Parents, students and teachers at Chicago High School for the Arts, or ChiArts, gathered outside the school in Humboldt Park Tuesday morning to push back against proposed changes by Chicago Public Schools (CPS).
ChiArts is preparing to transition from a charter school to a district-run school. Currently, students spend three hours in a nine-hour day working on an arts discipline and five hours in academic classes.
CPS' proposed model would compress 150 minutes of arts instruction into a seven-hour, 15-minute school day, meaning students would receive 30 minutes less of arts-dedicated instruction.
"Compressing is not preserving," said ChiArts parent Lisa Miranda. "Course offerings will drastically be slashed for students. Students will no longer be able to take any electives other than arts."
She said CPS has created an "illusion of inclusion" by asking for input from community members without actually collaborating with them.

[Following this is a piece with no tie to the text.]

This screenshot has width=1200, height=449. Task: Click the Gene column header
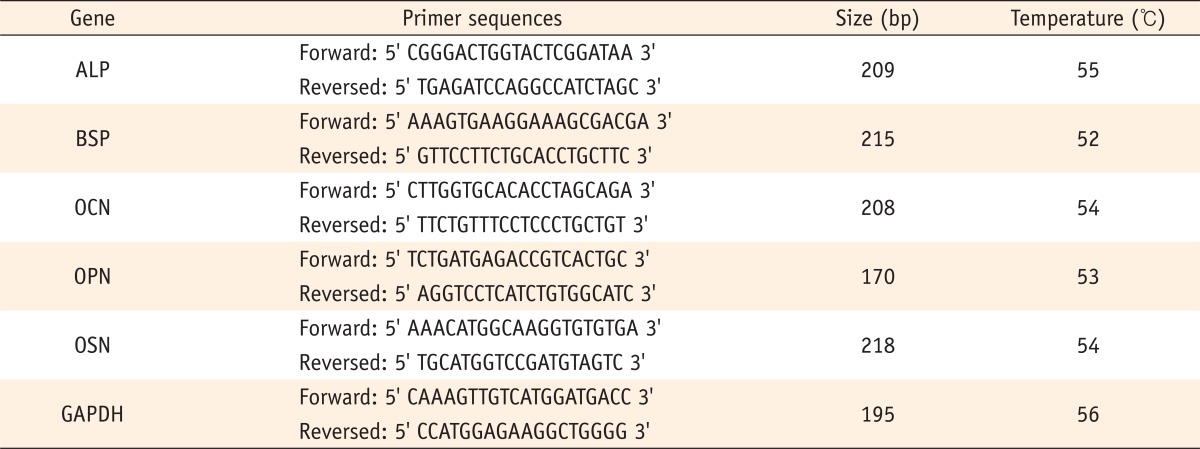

"We were consulted but not incorporated," Miranda said. "We were heard but not reflected. We are invited to meetings but not invited to authorship."
English teacher and the Chair of the CTU Council at ChiArts Megan Pietz said organizers are demanding transparency and a conversation with CPS about proposed changes.
"This is a major cut to our programming and our school overall," Pietz said. "We are asking CPS to tell us specifically why our model does not work. We need you to come to the table and continue the conversation so next year's students know what they are walking into."